Since the mutable version just modify the node thus no need to store parent nodes, which seems convenient.
What will you chose in real life? mutable or immutable?
To add to A. Webb's answer:
While a purely functional implementation would need to be written in CPS, you could implement the trees as a functional wrapper + mutable nodes, where a modification would proceed as follows:
Wrapper creates a new empty root and tells the current root to perform the modification and put the results in the new root.
If new root determines its own value is to be modified, it copies its children to the new root, puts the new value in the new root and returns.
Otherwise it copies its value and the branch which needs no modification to the new root and installs a new (blank) node in the new root in place of the branch which does (or rather, may) require modification.
The current root tells the branch in need of modification to modify itself, also handing it the new blank node.
The branch acts as the root in repeating steps 2-5.
The wrapper creates a new wrapper with the new root. The new wrappers is returned as the result of the top-level operation.
The points 2-5 above describe a recursive procedure, but it's actually tail-recursive, so can be rewritten as a loop.
After it's all done, the old wrapper is, of course, perfectly fine and still holds the same tree (since all the mutations involved the new nodes only).
In fact, many of the Clojure data structures use contained mutability (mostly involving arrays) all the time. (Not the tree map, though; the actual pattern of using mutability is different, too, but the basic premise of using contained mutability to speed things up on the inside while maintaining a functional interface on the outside is similar.)

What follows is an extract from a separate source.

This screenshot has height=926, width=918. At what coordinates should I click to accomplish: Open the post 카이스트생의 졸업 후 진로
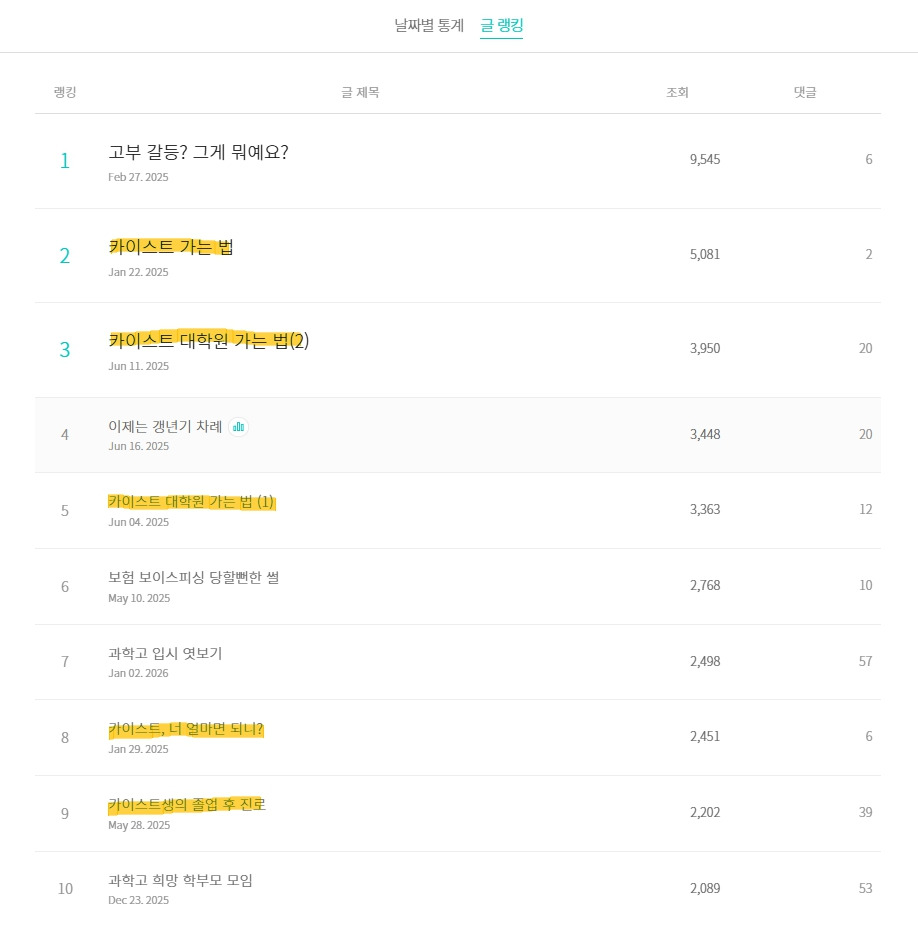(186, 805)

I'll also add two tangential remarks:
Firstly, your implementation assumes compare
will return one of -1, 0, 1, where in fact it's free to return any negative number for "less than" and any positive number for "greater than" ((compare "foo" "bar")
evaluates to 4
at my REPL -- and likely any JVM REPL, although the exact value is, again, unspecified).
Secondly, if you're interested in real life examples of self-balancing trees implemented in Clojure, you might want to have a look at sorted.clj, which is an implementation of Clojure's PersistentTreeMap
and PersistentTreeSet
in Clojure. It's based on the ClojureScript implementation, which in turn is a port of Clojure's Java implementation. At this point, I'd say it's purely experimental1, but it does seem to work (passes the CLJS test suite, does what I'd expect at the REPL) and may be useful as an example of what a simple PDS implementation might look like in Clojure.
1 Basically after writing the ClojureScript implementation I wanted to see how much extra work it would take to produce a Clojure implementation of the same data structure. It's clear there will be some extra work, as there are Java interfaces to be implemented, some array handling code needs to be tweaked etc., but I was hoping it wouldn't add up to too much. I'm happy to report that that basic expectation was borne out by experience. Performance-wise it's not quite up to the standard of the Java implementation (I seem to remember a 1.5x slowdown in most benchmarks, though I'll have to recheck that); I'm hoping to improve that eventually, though core.rrb-vector is a higher priority for perf tuning at this time.